Records excerpted from a collection
────

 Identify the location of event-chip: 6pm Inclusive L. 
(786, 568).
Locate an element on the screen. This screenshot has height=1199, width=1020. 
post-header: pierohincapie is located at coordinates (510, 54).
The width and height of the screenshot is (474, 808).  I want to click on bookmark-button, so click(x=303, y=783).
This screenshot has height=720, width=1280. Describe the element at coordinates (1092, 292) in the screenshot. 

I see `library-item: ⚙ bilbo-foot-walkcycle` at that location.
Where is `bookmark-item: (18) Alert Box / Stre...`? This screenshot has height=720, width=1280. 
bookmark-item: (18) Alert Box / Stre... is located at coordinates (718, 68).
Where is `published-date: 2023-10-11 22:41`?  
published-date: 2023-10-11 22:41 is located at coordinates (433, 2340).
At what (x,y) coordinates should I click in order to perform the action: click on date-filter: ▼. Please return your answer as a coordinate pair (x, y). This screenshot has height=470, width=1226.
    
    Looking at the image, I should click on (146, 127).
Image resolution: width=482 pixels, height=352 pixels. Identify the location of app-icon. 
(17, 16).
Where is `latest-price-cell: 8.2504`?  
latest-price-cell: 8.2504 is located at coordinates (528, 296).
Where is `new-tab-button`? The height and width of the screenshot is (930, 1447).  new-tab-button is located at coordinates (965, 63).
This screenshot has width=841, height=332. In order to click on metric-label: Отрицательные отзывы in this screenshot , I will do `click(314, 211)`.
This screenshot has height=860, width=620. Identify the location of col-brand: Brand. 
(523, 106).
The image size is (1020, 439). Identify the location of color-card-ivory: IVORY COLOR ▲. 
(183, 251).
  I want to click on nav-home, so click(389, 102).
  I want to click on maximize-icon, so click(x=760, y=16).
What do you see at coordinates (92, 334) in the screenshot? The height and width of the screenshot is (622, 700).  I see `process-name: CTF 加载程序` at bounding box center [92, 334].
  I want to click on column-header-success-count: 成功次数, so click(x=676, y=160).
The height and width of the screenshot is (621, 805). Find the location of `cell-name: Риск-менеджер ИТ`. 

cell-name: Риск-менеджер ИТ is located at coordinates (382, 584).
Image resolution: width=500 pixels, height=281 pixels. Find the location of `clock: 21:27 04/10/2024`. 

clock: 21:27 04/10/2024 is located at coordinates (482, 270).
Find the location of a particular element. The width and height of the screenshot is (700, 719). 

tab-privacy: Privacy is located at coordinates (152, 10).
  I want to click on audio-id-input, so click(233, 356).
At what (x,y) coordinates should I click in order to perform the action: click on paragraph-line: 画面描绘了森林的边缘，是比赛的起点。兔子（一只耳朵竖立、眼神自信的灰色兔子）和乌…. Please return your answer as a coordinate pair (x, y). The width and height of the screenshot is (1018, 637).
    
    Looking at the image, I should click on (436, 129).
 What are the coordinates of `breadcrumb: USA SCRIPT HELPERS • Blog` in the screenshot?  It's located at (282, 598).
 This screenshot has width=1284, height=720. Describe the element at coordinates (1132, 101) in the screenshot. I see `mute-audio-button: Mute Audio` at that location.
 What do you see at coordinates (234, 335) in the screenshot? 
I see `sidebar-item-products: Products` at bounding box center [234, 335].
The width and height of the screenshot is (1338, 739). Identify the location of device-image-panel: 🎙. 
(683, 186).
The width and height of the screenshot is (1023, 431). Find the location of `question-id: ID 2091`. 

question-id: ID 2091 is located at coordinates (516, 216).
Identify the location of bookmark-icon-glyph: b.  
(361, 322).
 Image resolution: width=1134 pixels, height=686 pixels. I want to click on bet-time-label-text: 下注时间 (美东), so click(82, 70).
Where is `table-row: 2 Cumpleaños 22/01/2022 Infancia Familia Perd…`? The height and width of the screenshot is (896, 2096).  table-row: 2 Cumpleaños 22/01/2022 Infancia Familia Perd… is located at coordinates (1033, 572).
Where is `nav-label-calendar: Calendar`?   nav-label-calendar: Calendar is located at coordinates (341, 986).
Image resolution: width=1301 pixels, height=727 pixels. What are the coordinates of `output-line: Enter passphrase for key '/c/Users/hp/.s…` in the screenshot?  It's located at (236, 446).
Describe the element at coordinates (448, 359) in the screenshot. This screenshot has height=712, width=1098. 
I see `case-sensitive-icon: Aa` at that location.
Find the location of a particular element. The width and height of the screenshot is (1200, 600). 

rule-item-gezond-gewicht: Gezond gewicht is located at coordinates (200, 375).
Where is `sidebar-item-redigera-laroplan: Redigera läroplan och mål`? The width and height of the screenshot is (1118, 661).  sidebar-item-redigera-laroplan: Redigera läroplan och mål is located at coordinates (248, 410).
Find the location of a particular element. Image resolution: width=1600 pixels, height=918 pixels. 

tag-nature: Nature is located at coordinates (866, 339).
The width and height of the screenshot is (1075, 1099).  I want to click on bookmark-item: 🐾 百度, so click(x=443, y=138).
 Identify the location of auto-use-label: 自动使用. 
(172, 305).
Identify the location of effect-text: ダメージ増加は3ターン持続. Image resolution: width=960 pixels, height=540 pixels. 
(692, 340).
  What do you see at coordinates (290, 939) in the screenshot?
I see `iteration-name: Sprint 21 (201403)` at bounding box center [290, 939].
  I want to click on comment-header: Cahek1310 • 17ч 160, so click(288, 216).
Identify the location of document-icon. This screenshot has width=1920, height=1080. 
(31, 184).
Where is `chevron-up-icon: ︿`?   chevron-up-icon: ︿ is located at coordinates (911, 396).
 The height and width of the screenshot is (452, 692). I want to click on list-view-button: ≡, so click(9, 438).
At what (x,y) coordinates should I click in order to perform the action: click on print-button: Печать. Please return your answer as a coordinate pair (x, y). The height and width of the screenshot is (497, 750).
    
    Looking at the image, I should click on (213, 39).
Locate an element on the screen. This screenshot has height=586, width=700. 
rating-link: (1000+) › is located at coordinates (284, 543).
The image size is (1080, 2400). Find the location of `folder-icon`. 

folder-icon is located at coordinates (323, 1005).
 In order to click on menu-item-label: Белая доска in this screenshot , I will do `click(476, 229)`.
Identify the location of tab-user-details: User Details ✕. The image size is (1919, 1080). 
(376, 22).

────

PROMPT:
Rewrite all of the data above with every "Identify the location of" changed to "Find the position of", leaving everything else as it is.

OUTPUT FOR THIS TASK:
 Find the position of event-chip: 6pm Inclusive L. 
(786, 568).
Locate an element on the screen. This screenshot has height=1199, width=1020. 
post-header: pierohincapie is located at coordinates (510, 54).
The width and height of the screenshot is (474, 808).  I want to click on bookmark-button, so click(x=303, y=783).
This screenshot has height=720, width=1280. Describe the element at coordinates (1092, 292) in the screenshot. 

I see `library-item: ⚙ bilbo-foot-walkcycle` at that location.
Where is `bookmark-item: (18) Alert Box / Stre...`? This screenshot has height=720, width=1280. 
bookmark-item: (18) Alert Box / Stre... is located at coordinates (718, 68).
Where is `published-date: 2023-10-11 22:41`?  
published-date: 2023-10-11 22:41 is located at coordinates (433, 2340).
At what (x,y) coordinates should I click in order to perform the action: click on date-filter: ▼. Please return your answer as a coordinate pair (x, y). This screenshot has height=470, width=1226.
    
    Looking at the image, I should click on (146, 127).
Image resolution: width=482 pixels, height=352 pixels. Find the position of app-icon. 
(17, 16).
Where is `latest-price-cell: 8.2504`?  
latest-price-cell: 8.2504 is located at coordinates (528, 296).
Where is `new-tab-button`? The height and width of the screenshot is (930, 1447).  new-tab-button is located at coordinates (965, 63).
This screenshot has width=841, height=332. In order to click on metric-label: Отрицательные отзывы in this screenshot , I will do `click(314, 211)`.
This screenshot has height=860, width=620. Find the position of col-brand: Brand. 
(523, 106).
The image size is (1020, 439). Find the position of color-card-ivory: IVORY COLOR ▲. 
(183, 251).
  I want to click on nav-home, so click(389, 102).
  I want to click on maximize-icon, so click(x=760, y=16).
What do you see at coordinates (92, 334) in the screenshot? The height and width of the screenshot is (622, 700).  I see `process-name: CTF 加载程序` at bounding box center [92, 334].
  I want to click on column-header-success-count: 成功次数, so click(x=676, y=160).
The height and width of the screenshot is (621, 805). Find the location of `cell-name: Риск-менеджер ИТ`. 

cell-name: Риск-менеджер ИТ is located at coordinates (382, 584).
Image resolution: width=500 pixels, height=281 pixels. Find the location of `clock: 21:27 04/10/2024`. 

clock: 21:27 04/10/2024 is located at coordinates (482, 270).
Find the location of a particular element. The width and height of the screenshot is (700, 719). 

tab-privacy: Privacy is located at coordinates (152, 10).
  I want to click on audio-id-input, so click(233, 356).
At what (x,y) coordinates should I click in order to perform the action: click on paragraph-line: 画面描绘了森林的边缘，是比赛的起点。兔子（一只耳朵竖立、眼神自信的灰色兔子）和乌…. Please return your answer as a coordinate pair (x, y). The width and height of the screenshot is (1018, 637).
    
    Looking at the image, I should click on (436, 129).
 What are the coordinates of `breadcrumb: USA SCRIPT HELPERS • Blog` in the screenshot?  It's located at (282, 598).
 This screenshot has width=1284, height=720. Describe the element at coordinates (1132, 101) in the screenshot. I see `mute-audio-button: Mute Audio` at that location.
 What do you see at coordinates (234, 335) in the screenshot? 
I see `sidebar-item-products: Products` at bounding box center [234, 335].
The width and height of the screenshot is (1338, 739). Find the position of device-image-panel: 🎙. 
(683, 186).
The width and height of the screenshot is (1023, 431). Find the location of `question-id: ID 2091`. 

question-id: ID 2091 is located at coordinates (516, 216).
Find the position of bookmark-icon-glyph: b.  
(361, 322).
 Image resolution: width=1134 pixels, height=686 pixels. I want to click on bet-time-label-text: 下注时间 (美东), so click(82, 70).
Where is `table-row: 2 Cumpleaños 22/01/2022 Infancia Familia Perd…`? The height and width of the screenshot is (896, 2096).  table-row: 2 Cumpleaños 22/01/2022 Infancia Familia Perd… is located at coordinates (1033, 572).
Where is `nav-label-calendar: Calendar`?   nav-label-calendar: Calendar is located at coordinates (341, 986).
Image resolution: width=1301 pixels, height=727 pixels. What are the coordinates of `output-line: Enter passphrase for key '/c/Users/hp/.s…` in the screenshot?  It's located at (236, 446).
Describe the element at coordinates (448, 359) in the screenshot. This screenshot has height=712, width=1098. 
I see `case-sensitive-icon: Aa` at that location.
Find the location of a particular element. The width and height of the screenshot is (1200, 600). 

rule-item-gezond-gewicht: Gezond gewicht is located at coordinates (200, 375).
Where is `sidebar-item-redigera-laroplan: Redigera läroplan och mål`? The width and height of the screenshot is (1118, 661).  sidebar-item-redigera-laroplan: Redigera läroplan och mål is located at coordinates (248, 410).
Find the location of a particular element. Image resolution: width=1600 pixels, height=918 pixels. 

tag-nature: Nature is located at coordinates (866, 339).
The width and height of the screenshot is (1075, 1099).  I want to click on bookmark-item: 🐾 百度, so click(x=443, y=138).
 Find the position of auto-use-label: 自动使用. 
(172, 305).
Find the position of effect-text: ダメージ増加は3ターン持続. Image resolution: width=960 pixels, height=540 pixels. 
(692, 340).
  What do you see at coordinates (290, 939) in the screenshot?
I see `iteration-name: Sprint 21 (201403)` at bounding box center [290, 939].
  I want to click on comment-header: Cahek1310 • 17ч 160, so click(288, 216).
Find the position of document-icon. This screenshot has width=1920, height=1080. 
(31, 184).
Where is `chevron-up-icon: ︿`?   chevron-up-icon: ︿ is located at coordinates (911, 396).
 The height and width of the screenshot is (452, 692). I want to click on list-view-button: ≡, so click(9, 438).
At what (x,y) coordinates should I click in order to perform the action: click on print-button: Печать. Please return your answer as a coordinate pair (x, y). The height and width of the screenshot is (497, 750).
    
    Looking at the image, I should click on (213, 39).
Locate an element on the screen. This screenshot has height=586, width=700. 
rating-link: (1000+) › is located at coordinates (284, 543).
The image size is (1080, 2400). Find the location of `folder-icon`. 

folder-icon is located at coordinates (323, 1005).
 In order to click on menu-item-label: Белая доска in this screenshot , I will do `click(476, 229)`.
Find the position of tab-user-details: User Details ✕. The image size is (1919, 1080). 
(376, 22).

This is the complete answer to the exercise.